Messages sent using baruwa as a relay (smarthost) get an 'SPF_FAIL' spam hit, even though the IP address of the host sending the message is on de relay addresses list for the organization.

How to reproduce:

• Add an internal host ip (10.x.x.x.) to 'Outbound relay settings' under 'Organizations'
• Send an e-mail using baruwa as the smarthost. The sender domain must have an SPF record that does not contain the internal (10.x.x.x) host and 'reputation protection' must be enabled.
• The outbound message will get an 'SPF_FAIL' spam hit (which is 4 points on our systems).

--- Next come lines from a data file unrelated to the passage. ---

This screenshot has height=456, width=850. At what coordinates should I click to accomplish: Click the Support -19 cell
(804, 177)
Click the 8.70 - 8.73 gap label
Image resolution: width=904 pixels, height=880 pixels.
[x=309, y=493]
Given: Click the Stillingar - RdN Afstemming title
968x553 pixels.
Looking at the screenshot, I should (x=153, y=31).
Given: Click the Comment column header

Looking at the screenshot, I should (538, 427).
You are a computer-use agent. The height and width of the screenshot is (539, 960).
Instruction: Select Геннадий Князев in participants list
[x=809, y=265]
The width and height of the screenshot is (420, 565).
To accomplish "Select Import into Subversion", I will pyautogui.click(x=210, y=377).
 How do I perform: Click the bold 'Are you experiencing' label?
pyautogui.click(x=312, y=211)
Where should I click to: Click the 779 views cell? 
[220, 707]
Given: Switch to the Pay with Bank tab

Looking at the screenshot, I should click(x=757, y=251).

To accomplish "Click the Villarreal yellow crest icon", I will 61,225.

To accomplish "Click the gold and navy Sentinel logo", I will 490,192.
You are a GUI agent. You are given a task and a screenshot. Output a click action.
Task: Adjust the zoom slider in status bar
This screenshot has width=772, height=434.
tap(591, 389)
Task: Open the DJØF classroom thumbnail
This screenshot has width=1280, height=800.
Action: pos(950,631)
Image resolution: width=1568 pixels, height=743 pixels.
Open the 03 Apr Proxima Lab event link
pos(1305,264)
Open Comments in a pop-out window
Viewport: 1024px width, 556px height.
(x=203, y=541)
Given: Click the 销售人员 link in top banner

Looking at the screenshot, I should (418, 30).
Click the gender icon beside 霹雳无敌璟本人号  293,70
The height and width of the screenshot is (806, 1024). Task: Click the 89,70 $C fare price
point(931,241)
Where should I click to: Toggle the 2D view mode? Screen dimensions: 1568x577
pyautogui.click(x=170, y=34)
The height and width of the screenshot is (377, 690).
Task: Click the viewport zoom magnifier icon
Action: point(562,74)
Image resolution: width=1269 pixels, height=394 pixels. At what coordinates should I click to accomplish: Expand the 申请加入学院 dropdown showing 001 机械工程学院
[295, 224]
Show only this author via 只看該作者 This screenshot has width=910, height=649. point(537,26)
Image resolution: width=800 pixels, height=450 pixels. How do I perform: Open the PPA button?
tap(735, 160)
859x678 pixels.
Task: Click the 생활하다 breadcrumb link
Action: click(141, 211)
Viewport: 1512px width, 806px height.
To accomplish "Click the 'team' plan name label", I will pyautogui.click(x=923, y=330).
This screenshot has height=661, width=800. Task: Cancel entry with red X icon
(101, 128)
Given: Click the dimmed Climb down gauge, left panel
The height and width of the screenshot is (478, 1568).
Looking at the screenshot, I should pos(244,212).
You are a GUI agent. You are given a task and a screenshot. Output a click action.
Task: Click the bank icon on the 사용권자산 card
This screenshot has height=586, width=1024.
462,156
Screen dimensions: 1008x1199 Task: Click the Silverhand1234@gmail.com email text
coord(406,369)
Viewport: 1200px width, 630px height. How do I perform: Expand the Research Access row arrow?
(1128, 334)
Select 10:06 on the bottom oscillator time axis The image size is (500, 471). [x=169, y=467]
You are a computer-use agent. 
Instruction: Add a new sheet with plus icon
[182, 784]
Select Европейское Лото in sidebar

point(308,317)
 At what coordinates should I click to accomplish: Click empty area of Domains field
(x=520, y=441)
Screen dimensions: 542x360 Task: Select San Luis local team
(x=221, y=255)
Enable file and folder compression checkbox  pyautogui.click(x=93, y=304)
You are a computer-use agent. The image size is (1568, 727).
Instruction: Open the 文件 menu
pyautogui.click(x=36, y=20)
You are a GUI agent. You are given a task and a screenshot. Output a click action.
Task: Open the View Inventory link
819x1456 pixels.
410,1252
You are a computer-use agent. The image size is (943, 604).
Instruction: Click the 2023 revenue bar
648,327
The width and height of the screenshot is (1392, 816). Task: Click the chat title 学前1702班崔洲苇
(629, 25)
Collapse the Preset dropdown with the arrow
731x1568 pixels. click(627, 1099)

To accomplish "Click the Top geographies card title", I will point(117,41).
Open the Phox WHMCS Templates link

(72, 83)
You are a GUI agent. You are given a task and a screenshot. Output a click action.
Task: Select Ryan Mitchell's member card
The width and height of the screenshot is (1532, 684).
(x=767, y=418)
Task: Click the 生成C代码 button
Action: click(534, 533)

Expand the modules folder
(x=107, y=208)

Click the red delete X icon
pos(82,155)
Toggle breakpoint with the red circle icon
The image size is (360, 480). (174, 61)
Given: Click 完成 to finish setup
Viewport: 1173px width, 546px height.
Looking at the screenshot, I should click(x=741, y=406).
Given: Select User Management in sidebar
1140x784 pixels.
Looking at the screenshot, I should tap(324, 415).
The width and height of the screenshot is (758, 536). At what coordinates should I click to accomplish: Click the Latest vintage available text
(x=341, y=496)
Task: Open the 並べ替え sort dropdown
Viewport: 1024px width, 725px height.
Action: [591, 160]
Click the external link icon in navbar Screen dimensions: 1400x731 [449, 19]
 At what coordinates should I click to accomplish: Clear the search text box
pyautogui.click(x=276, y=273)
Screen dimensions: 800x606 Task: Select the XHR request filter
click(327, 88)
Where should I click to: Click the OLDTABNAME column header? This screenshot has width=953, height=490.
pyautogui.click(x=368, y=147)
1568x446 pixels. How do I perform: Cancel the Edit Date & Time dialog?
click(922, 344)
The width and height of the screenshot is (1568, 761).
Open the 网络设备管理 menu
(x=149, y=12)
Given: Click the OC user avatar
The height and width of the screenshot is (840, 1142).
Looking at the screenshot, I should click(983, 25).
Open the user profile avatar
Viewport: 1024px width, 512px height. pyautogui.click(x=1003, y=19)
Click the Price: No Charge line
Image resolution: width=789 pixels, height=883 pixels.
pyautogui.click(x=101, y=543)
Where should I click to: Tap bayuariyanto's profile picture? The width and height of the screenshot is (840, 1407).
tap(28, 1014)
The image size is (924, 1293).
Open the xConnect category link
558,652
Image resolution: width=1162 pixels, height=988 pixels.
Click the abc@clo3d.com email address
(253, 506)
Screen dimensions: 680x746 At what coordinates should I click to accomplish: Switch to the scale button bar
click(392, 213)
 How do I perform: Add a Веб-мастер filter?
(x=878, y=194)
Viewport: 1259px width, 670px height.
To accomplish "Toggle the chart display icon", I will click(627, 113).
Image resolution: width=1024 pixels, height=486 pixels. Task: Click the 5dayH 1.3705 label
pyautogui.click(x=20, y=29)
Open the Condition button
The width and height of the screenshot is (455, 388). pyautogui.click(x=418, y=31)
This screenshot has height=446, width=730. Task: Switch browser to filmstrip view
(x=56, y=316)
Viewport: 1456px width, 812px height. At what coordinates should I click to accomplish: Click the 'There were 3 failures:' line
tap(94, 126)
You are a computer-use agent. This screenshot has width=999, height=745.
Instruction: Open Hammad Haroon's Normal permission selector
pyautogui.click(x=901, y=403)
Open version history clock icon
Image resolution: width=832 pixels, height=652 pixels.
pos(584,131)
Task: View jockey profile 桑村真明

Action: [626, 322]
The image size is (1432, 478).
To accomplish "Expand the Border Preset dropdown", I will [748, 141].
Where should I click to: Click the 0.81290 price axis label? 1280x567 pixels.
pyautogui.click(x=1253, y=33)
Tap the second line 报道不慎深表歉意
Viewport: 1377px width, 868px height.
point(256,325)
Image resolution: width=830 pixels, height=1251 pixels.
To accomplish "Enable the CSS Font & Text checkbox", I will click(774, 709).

The workaround in our case is to add the internal host IP to the public SPF record, but that should not be necessary and is a security issue.

[akissa]

I do not see a way around this, the only recommendation i can think about is to setup split DNS for the domains in question and add the internal addresses to the internal zone.

[rmoesbergen]

I'm guessing the SPF_FAIL hit is produced by spamassasin? Isn't there a whitelist option in spamassassin to tell it that the ip's on the relay list are 'trusted', and therefore don't have to go though spf checks?

[akissa]

https://spamassassin.apache.org/full/3.4.x/doc/Mail_SpamAssassin_Plugin_SPF.html

[rmoesbergen]

Guess not... We actually do have a split dns setup (internal vs external), so we could perform the workaround you suggested. Might be good to document this to prevent the same question from others.